Black Knight found that 1.7 million borrowers have seen their monthly mortgage payments increase by an average of $70 over the past 12 months. The majority of ARMS are set to adjust according to either the LIBOR or the Constant Maturity Treasury (CMT) and both have risen, resulting in the average rate on a post-reset ARM rising by more than .5 percent over the past 12 months and nearly .75 percent over the past two years.  This has pushed the average post-reset ARM interest rate to more than 4.5 percent, putting it within an average 16 basis points of where these loans started out, some of them more than 10 years ago.

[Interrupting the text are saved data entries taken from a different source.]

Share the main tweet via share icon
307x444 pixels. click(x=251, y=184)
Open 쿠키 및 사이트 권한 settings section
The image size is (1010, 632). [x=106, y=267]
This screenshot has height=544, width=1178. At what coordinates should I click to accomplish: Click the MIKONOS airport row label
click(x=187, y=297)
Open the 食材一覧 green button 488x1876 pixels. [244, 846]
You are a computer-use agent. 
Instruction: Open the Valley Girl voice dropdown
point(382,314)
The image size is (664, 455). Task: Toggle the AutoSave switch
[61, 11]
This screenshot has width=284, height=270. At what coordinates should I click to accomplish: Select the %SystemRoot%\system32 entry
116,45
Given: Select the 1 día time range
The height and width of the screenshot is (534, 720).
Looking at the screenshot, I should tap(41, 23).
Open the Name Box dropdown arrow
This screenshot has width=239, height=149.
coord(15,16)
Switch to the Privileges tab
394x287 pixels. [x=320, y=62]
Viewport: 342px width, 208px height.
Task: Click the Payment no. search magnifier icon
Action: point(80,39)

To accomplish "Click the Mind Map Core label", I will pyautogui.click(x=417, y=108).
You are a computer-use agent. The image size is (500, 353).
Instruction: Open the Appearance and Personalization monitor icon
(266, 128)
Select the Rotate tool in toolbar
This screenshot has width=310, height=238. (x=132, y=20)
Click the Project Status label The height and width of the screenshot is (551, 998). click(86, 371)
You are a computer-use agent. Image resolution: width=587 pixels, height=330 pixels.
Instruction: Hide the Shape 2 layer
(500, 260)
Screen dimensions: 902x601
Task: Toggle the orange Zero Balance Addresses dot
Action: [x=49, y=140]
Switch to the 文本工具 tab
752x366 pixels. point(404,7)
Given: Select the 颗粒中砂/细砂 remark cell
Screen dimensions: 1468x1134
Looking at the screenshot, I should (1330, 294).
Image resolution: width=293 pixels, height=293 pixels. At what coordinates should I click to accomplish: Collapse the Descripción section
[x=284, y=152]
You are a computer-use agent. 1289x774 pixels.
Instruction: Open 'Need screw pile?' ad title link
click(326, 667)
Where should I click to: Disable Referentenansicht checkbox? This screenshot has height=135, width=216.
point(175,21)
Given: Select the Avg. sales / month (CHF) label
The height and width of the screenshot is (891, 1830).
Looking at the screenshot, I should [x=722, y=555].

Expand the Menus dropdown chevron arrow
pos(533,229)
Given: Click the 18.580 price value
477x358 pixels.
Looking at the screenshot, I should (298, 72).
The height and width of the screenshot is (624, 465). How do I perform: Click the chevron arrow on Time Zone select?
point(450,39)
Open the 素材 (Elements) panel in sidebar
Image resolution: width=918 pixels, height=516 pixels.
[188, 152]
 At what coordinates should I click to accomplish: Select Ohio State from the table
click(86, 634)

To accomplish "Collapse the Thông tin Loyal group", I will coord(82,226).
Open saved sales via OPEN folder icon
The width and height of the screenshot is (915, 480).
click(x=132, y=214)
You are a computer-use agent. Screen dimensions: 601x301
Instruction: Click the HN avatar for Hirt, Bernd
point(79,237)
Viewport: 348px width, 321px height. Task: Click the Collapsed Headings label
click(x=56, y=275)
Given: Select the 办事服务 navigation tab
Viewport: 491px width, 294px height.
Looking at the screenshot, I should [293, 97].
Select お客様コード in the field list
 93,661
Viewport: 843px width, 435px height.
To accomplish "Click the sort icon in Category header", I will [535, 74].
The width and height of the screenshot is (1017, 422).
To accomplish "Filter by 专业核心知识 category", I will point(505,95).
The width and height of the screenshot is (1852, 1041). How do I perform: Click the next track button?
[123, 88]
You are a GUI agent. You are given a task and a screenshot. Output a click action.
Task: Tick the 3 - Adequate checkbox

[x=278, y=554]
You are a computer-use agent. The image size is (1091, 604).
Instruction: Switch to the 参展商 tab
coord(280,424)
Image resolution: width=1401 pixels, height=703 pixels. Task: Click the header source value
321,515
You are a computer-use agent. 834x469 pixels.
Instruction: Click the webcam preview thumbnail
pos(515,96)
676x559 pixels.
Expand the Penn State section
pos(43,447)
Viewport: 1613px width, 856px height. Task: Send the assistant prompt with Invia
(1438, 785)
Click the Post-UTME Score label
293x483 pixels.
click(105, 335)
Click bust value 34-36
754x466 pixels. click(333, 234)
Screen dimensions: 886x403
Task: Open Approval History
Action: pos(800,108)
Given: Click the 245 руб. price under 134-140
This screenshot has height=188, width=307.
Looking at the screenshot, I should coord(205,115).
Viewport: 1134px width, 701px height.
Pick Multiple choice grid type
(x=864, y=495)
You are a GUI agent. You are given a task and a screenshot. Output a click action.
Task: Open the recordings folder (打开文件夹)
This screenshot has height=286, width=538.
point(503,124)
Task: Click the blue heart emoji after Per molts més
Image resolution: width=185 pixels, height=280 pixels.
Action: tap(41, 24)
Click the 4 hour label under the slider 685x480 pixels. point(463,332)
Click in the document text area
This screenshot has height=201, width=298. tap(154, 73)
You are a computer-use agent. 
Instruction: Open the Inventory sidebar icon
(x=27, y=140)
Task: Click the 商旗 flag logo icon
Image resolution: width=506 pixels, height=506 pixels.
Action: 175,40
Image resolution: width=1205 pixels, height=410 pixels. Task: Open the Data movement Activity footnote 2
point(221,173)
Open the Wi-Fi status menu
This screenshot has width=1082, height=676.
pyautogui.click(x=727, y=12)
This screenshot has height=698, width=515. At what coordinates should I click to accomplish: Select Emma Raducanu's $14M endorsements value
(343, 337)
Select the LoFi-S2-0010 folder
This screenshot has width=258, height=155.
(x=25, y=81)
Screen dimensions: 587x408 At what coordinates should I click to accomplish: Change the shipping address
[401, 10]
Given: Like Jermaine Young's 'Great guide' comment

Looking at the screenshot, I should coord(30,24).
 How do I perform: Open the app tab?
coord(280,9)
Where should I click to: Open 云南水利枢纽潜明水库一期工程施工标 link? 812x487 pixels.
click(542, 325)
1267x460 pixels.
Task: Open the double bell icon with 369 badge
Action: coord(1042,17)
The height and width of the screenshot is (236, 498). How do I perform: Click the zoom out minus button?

There is an additional factor in that most of the 12-month increase in the LIBOR occurred early this year and has not yet affected many resets. Black Knight looked at what would happen at the next reset to affected borrowers if LIBOR and CMT rates remain where they were in June.  It estimates that there are 1 million loans that will increase at their next reset, with an average rate increase of .67 percentage point and more than an $80 bump in the monthly payment.  Borrowers who have already had a reset are likely to see their rates rise above their origination rate at the next adjustment.

Black Knight said the increases have not yet led to any measurable increase in delinquencies among the affected loans, but they do appear to have been affecting prepayment rates.  ARM borrowers have been prepaying at a 72 percent higher rate than their fixed-rate counterparts over the last year, and in April that differential reached 89 percent, the largest in nearly 10 years.

The prepayment rate among older ARMS, originated between 2004 and 2008, is up more than 40 percent over the last two years while prepayments among fixed-rate loans declined 7 percent.  Black Knight said that not only are rising short-term rates moving ARM borrowers to refinance, but also to sell their homes; those prepays are up by 50 percent.  Prepayments occasioned by refinancing are up 50 percent among rate/term borrowers and cash-out driven prepayments have doubled. The company said inferences can be made about future originations passed on the refinancing; 75 percent of those refinancing out of ARMs are choosing fixed-rate products.